Content starts
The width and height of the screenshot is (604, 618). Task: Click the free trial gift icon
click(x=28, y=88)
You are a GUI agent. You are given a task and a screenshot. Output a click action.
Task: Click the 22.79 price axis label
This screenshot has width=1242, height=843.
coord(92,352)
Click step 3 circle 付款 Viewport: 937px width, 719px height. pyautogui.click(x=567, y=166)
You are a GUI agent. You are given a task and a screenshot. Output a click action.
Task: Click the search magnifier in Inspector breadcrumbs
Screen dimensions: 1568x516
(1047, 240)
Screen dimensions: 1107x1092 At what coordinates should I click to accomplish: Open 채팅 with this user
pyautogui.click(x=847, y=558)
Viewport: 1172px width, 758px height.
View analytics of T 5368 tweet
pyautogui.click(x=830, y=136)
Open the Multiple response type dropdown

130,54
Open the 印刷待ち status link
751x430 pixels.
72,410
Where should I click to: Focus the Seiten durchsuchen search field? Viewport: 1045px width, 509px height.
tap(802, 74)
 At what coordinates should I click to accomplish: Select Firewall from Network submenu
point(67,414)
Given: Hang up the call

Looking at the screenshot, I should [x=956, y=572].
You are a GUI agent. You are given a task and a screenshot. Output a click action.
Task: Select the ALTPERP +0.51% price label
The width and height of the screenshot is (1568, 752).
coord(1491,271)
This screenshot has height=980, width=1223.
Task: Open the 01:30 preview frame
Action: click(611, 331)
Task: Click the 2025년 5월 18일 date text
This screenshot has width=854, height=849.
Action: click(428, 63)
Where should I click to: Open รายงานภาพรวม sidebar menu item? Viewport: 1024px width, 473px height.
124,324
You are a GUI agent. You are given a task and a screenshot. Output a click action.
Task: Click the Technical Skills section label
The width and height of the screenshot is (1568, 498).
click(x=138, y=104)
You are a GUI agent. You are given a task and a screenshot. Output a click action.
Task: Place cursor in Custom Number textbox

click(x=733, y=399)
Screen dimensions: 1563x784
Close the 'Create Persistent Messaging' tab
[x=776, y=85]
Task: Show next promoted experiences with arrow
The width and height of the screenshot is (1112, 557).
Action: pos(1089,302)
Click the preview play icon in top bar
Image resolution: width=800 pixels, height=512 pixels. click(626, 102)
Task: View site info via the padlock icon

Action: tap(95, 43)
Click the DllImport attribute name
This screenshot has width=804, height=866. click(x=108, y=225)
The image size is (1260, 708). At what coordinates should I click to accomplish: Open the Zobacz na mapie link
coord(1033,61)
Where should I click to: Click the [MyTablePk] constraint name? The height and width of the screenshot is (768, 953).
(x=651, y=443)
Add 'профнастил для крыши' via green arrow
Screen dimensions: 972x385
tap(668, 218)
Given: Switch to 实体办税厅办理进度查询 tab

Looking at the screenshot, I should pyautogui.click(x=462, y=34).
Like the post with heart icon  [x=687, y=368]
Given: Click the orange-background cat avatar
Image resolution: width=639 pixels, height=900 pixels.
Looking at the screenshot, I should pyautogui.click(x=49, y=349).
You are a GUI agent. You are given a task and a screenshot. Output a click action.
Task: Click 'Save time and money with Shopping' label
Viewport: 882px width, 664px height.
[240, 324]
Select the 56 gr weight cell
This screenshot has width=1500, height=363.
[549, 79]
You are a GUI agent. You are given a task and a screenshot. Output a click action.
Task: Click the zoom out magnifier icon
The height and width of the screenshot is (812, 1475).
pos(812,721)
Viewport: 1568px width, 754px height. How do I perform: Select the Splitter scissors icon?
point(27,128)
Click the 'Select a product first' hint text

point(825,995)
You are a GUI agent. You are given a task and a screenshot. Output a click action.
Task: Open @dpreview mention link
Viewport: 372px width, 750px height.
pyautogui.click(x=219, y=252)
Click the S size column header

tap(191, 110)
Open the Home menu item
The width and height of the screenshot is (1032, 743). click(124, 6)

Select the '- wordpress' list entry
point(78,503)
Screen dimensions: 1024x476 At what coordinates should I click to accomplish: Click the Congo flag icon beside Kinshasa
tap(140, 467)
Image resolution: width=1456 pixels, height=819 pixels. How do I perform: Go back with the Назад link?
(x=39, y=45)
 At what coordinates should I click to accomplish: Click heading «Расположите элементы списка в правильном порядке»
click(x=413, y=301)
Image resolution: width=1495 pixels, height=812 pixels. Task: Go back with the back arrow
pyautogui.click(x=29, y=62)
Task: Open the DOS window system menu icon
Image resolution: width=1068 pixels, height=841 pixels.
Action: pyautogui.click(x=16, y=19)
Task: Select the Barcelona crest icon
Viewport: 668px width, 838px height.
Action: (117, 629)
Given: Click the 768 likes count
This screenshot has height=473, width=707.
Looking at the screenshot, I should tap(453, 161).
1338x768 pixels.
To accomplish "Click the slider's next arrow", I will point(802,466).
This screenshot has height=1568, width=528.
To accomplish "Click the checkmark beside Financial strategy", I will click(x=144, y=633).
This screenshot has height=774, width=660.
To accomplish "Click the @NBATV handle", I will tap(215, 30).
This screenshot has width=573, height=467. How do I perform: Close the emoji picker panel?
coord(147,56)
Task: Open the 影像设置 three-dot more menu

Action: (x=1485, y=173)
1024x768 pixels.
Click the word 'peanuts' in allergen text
Content ends
- **Problem details**
Output the whole listing again, keeping every line identical.

- **Reply to the task**
The width and height of the screenshot is (604, 618). Task: Click the free trial gift icon
click(x=28, y=88)
You are a GUI agent. You are given a task and a screenshot. Output a click action.
Task: Click the 22.79 price axis label
This screenshot has width=1242, height=843.
coord(92,352)
Click step 3 circle 付款 Viewport: 937px width, 719px height. pyautogui.click(x=567, y=166)
You are a GUI agent. You are given a task and a screenshot. Output a click action.
Task: Click the search magnifier in Inspector breadcrumbs
Screen dimensions: 1568x516
(1047, 240)
Screen dimensions: 1107x1092 At what coordinates should I click to accomplish: Open 채팅 with this user
pyautogui.click(x=847, y=558)
Viewport: 1172px width, 758px height.
View analytics of T 5368 tweet
pyautogui.click(x=830, y=136)
Open the Multiple response type dropdown

130,54
Open the 印刷待ち status link
751x430 pixels.
72,410
Where should I click to: Focus the Seiten durchsuchen search field? Viewport: 1045px width, 509px height.
tap(802, 74)
 At what coordinates should I click to accomplish: Select Firewall from Network submenu
point(67,414)
Given: Hang up the call

Looking at the screenshot, I should [x=956, y=572].
You are a GUI agent. You are given a task and a screenshot. Output a click action.
Task: Select the ALTPERP +0.51% price label
The width and height of the screenshot is (1568, 752).
coord(1491,271)
This screenshot has height=980, width=1223.
Task: Open the 01:30 preview frame
Action: click(611, 331)
Task: Click the 2025년 5월 18일 date text
This screenshot has width=854, height=849.
Action: click(428, 63)
Where should I click to: Open รายงานภาพรวม sidebar menu item? Viewport: 1024px width, 473px height.
124,324
You are a GUI agent. You are given a task and a screenshot. Output a click action.
Task: Click the Technical Skills section label
The width and height of the screenshot is (1568, 498).
click(x=138, y=104)
You are a GUI agent. You are given a task and a screenshot. Output a click action.
Task: Place cursor in Custom Number textbox

click(x=733, y=399)
Screen dimensions: 1563x784
Close the 'Create Persistent Messaging' tab
[x=776, y=85]
Task: Show next promoted experiences with arrow
The width and height of the screenshot is (1112, 557).
Action: pos(1089,302)
Click the preview play icon in top bar
Image resolution: width=800 pixels, height=512 pixels. click(626, 102)
Task: View site info via the padlock icon

Action: tap(95, 43)
Click the DllImport attribute name
This screenshot has width=804, height=866. click(x=108, y=225)
The image size is (1260, 708). At what coordinates should I click to accomplish: Open the Zobacz na mapie link
coord(1033,61)
Where should I click to: Click the [MyTablePk] constraint name? The height and width of the screenshot is (768, 953).
(x=651, y=443)
Add 'профнастил для крыши' via green arrow
Screen dimensions: 972x385
tap(668, 218)
Given: Switch to 实体办税厅办理进度查询 tab

Looking at the screenshot, I should pyautogui.click(x=462, y=34).
Like the post with heart icon  [x=687, y=368]
Given: Click the orange-background cat avatar
Image resolution: width=639 pixels, height=900 pixels.
Looking at the screenshot, I should pyautogui.click(x=49, y=349).
You are a GUI agent. You are given a task and a screenshot. Output a click action.
Task: Click 'Save time and money with Shopping' label
Viewport: 882px width, 664px height.
[240, 324]
Select the 56 gr weight cell
This screenshot has width=1500, height=363.
[549, 79]
You are a GUI agent. You are given a task and a screenshot. Output a click action.
Task: Click the zoom out magnifier icon
The height and width of the screenshot is (812, 1475).
pos(812,721)
Viewport: 1568px width, 754px height. How do I perform: Select the Splitter scissors icon?
point(27,128)
Click the 'Select a product first' hint text

point(825,995)
You are a GUI agent. You are given a task and a screenshot. Output a click action.
Task: Open @dpreview mention link
Viewport: 372px width, 750px height.
pyautogui.click(x=219, y=252)
Click the S size column header

tap(191, 110)
Open the Home menu item
The width and height of the screenshot is (1032, 743). click(124, 6)

Select the '- wordpress' list entry
point(78,503)
Screen dimensions: 1024x476 At what coordinates should I click to accomplish: Click the Congo flag icon beside Kinshasa
tap(140, 467)
Image resolution: width=1456 pixels, height=819 pixels. How do I perform: Go back with the Назад link?
(x=39, y=45)
 At what coordinates should I click to accomplish: Click heading «Расположите элементы списка в правильном порядке»
click(x=413, y=301)
Image resolution: width=1495 pixels, height=812 pixels. Task: Go back with the back arrow
pyautogui.click(x=29, y=62)
Task: Open the DOS window system menu icon
Image resolution: width=1068 pixels, height=841 pixels.
Action: pyautogui.click(x=16, y=19)
Task: Select the Barcelona crest icon
Viewport: 668px width, 838px height.
Action: (117, 629)
Given: Click the 768 likes count
This screenshot has height=473, width=707.
Looking at the screenshot, I should tap(453, 161).
1338x768 pixels.
To accomplish "Click the slider's next arrow", I will point(802,466).
This screenshot has height=1568, width=528.
To accomplish "Click the checkmark beside Financial strategy", I will click(x=144, y=633).
This screenshot has height=774, width=660.
To accomplish "Click the @NBATV handle", I will tap(215, 30).
This screenshot has width=573, height=467. How do I perform: Close the emoji picker panel?
coord(147,56)
Task: Open the 影像设置 three-dot more menu

Action: (x=1485, y=173)
1024x768 pixels.
Click the word 'peanuts' in allergen text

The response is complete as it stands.